(Activity) Any image in the records is to be dropped, and everything else duplicated precisely.
[Source data — start]
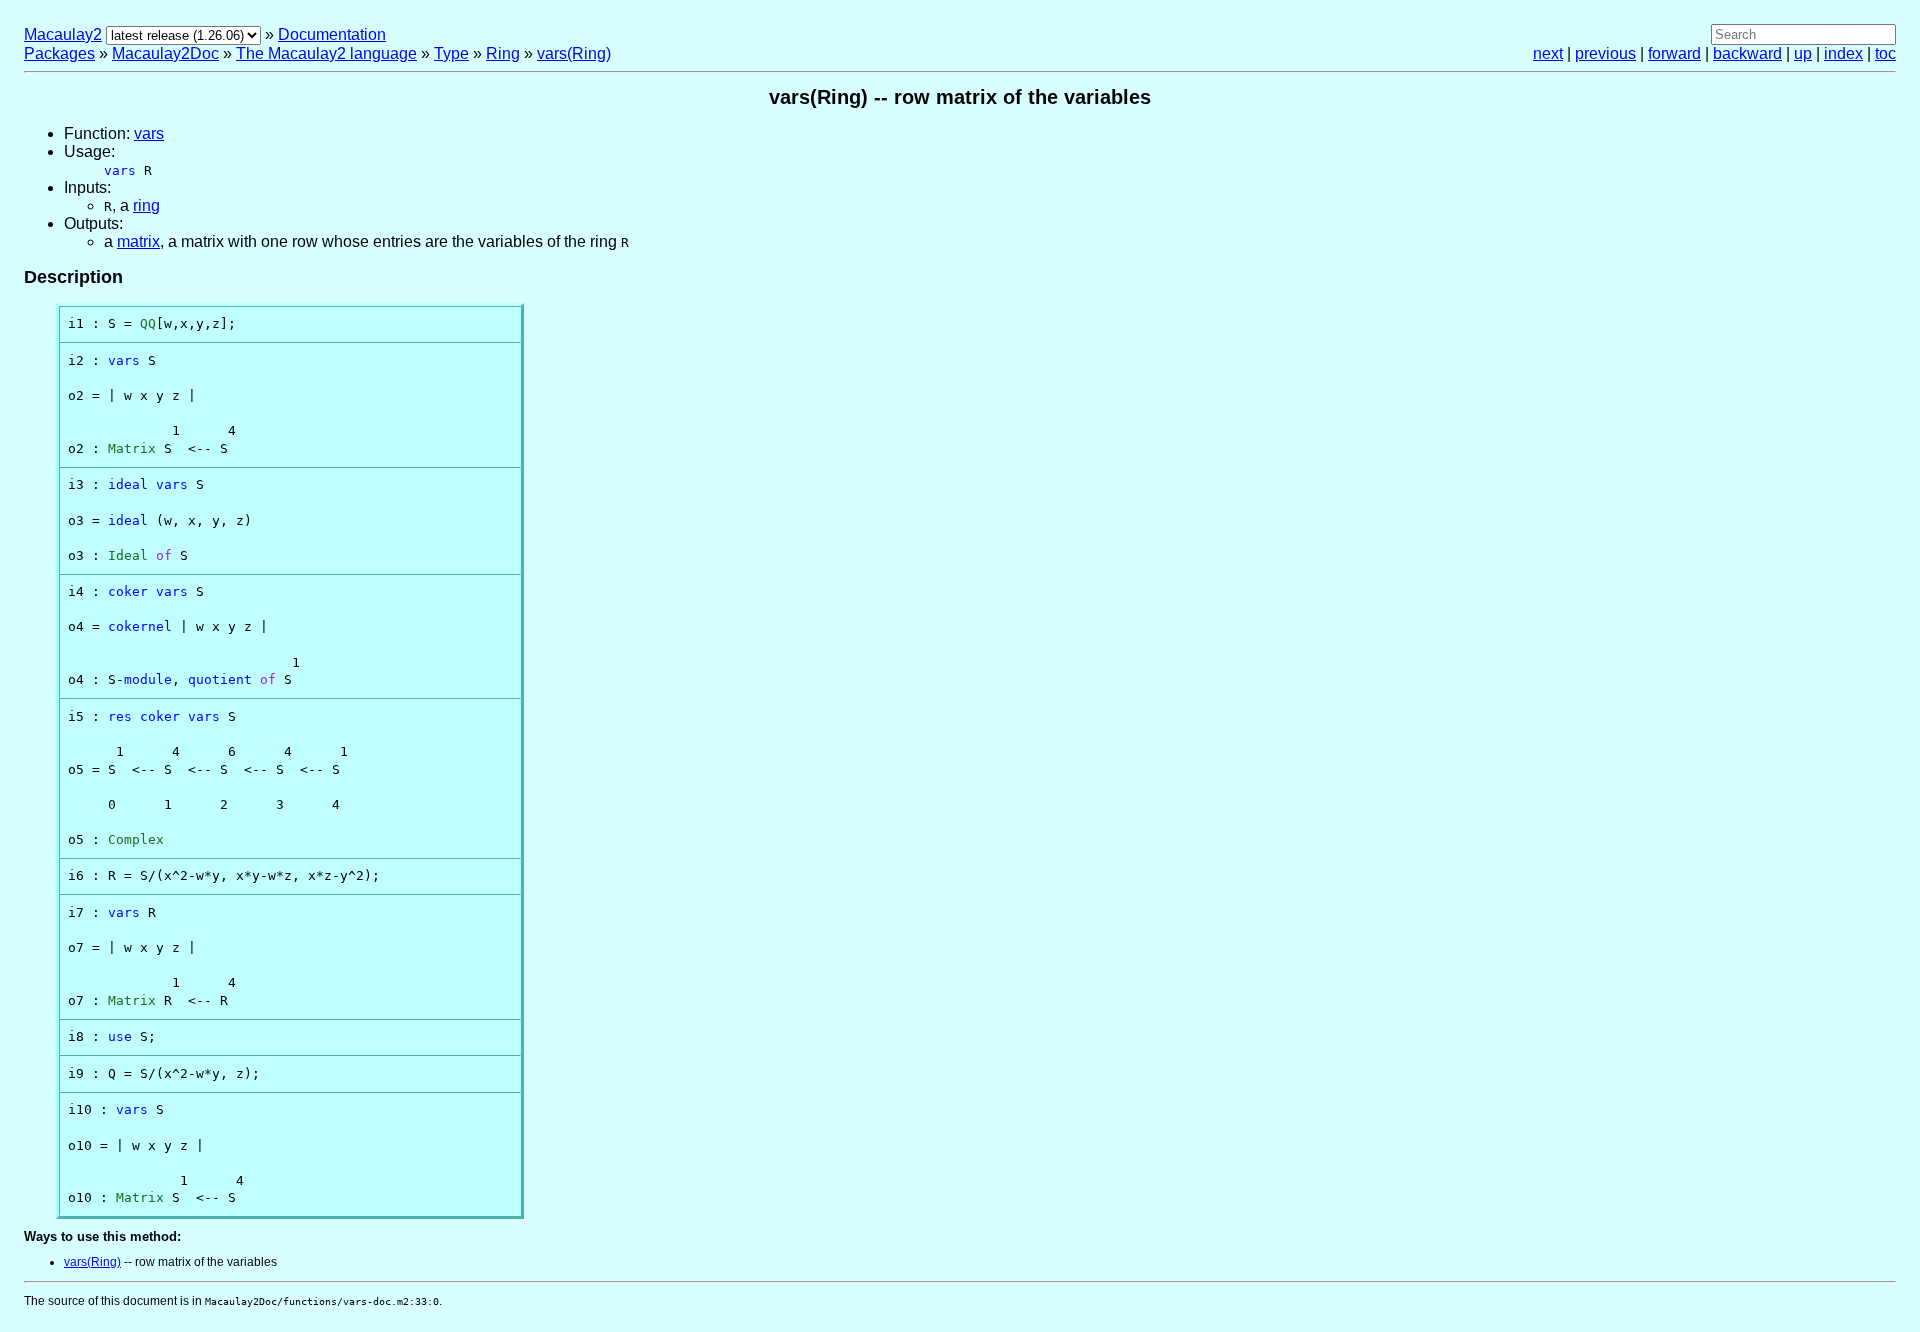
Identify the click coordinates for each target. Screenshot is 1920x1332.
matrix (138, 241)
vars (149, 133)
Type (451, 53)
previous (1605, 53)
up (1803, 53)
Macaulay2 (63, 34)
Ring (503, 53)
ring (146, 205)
[Source data — finish]
(Task output)
Identify the click coordinates for each target. Screenshot is 1920x1332.
matrix (138, 241)
vars (149, 133)
Type (451, 53)
previous (1605, 53)
up (1803, 53)
Macaulay2 (63, 34)
Ring (503, 53)
ring (146, 205)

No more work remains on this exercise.